Don’t accuse Virginia McSwain of having her head in the clouds. She’s set her sights on something much higher. An astronomer, McSwain came to Lehigh with a passion for stars and is now helping to bolster the university’s astrophysics program.
McSwain, a new faculty member in the physics department
, joins professors George McClusky and Gary DeLeo in Lehigh’s astronomy group. Lehigh undergraduates can currently obtain a B.S. in astrophysics or a B.A. in astronomy.
“I hope to develop new courses and broaden the program,” says McSwain, who noted that there’s a growing interest in the field both here at Lehigh and among college students in general.
In addition to her teaching responsibilities, McSwain is still very much involved in the research she began during her graduate work at Georgia State University and continued while completing an NSF Astronomy and Astrophysics Postdoctoral Fellowship at Yale University.
Among her research interests are Be stars, a special type of massive stars that have emission disks around their equators. Be stars are named such because “B” denotes the spectral class and the “e” refers to the emission. According to McSwain, the stars can be from 2-1/2 to 20 times the mass of our Sun. These stars, which are rapidly rotating, are subjected to strong centrifugal forces which are almost strong enough to lift material off the star. The rotation isn’t quite fast enough, by itself, to lift material off the star and into the disk. McSwain suspects that waves traveling over the star’s surface give the material just enough of an extra kick to put it into orbit.
Most Be stars have nearly permanent disks, and until now it was extremely unusual to see a Be star’s disk disappear. But in four years of measuring the disks in one-star cluster, she has watched 11 Be star disks grow, disappear, and then return.

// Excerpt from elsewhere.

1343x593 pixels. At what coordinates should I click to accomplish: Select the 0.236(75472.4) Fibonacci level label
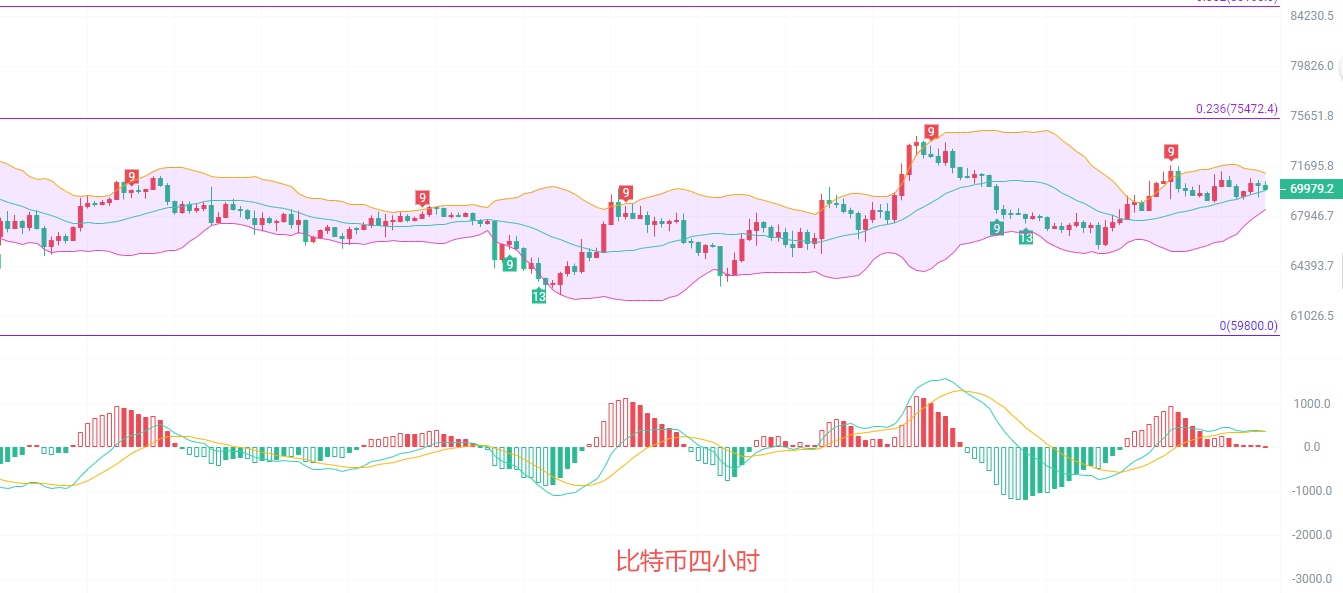1236,109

“Astronomers have been studying this type of star for more than a hundred years and have never seen so many large changes in the disks over a relatively short time,” says McSwain. She believes that the surface waves are not permanent and that the disks dissipate when they aren’t fed constantly. One of her next goals is to detect these waves directly and measure how frequently they appear.

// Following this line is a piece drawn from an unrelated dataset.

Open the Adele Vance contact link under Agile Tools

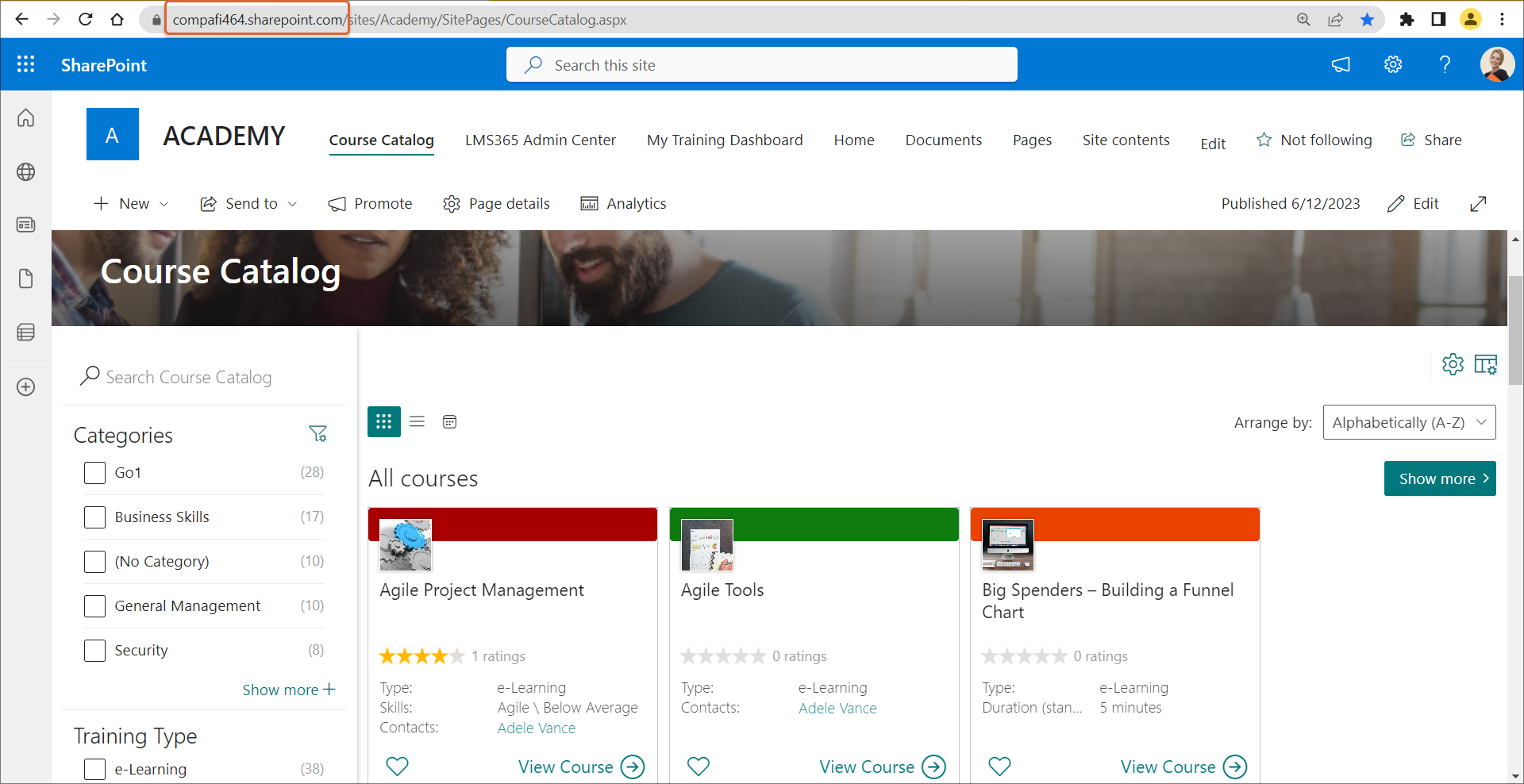pos(837,708)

She conducts most of her research at Cerro Tololo Inter-American Observatory
in Chile. She uses spectroscopy to split the starlight into its rainbow of colors and measure the disks from their trademark red emission. To detect the surface waves, she will use photometry to look for very subtle variations in the stars’ brightnesses.
She’s returning to Chile in March 2008 to determine what the Be stars in this cluster have been doing lately, and why they’re not acting the same as most other Be stars. “This particular cluster may have something unique about it—the way the stars are assembled, their chemical abundances, interactions with other cluster members, their rotation. My colleagues and I are trying to compare lots of different qualities of this cluster with other clusters to help understand the variability we’re seeing,” says McSwain.
“From the tiny bit of light that reaches us, we can extract a lot of information,” says McSwain. “But it will take more work to see the whole picture.”